■ What needs to be done ■
Would you print only the lines running from the one with "Click the angry emoji in the top comment" to the final line of the data below, word for word and without pictures?
Provided entries: Begin
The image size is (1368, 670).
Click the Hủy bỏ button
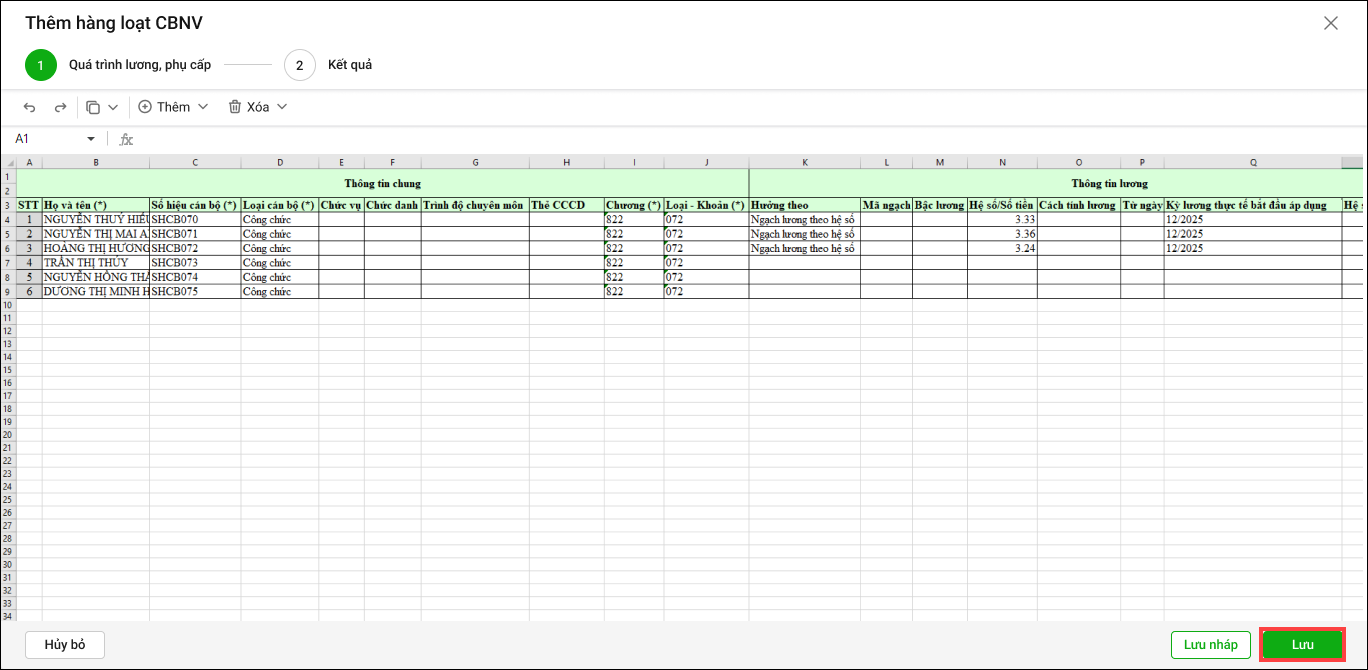tap(65, 645)
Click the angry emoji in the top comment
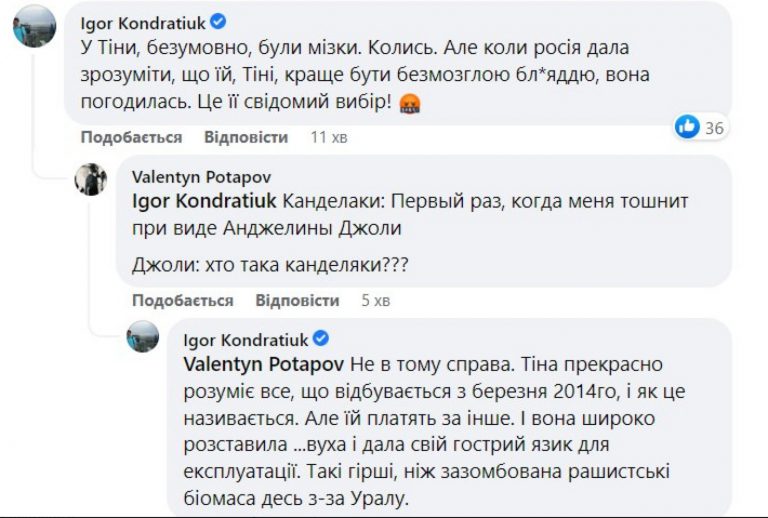 coord(409,102)
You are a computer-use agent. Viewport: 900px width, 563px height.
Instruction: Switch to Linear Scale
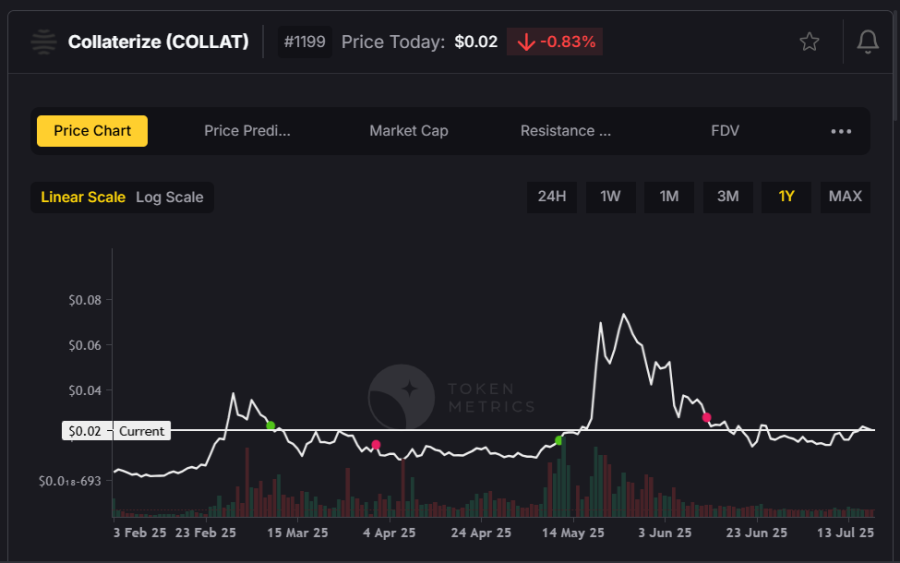click(x=83, y=197)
Provided entries: End
■ Output below ■
Click the angry emoji in the top comment
 coord(409,102)
You are a computer-use agent. Viewport: 900px width, 563px height.
Instruction: Switch to Linear Scale
click(x=83, y=197)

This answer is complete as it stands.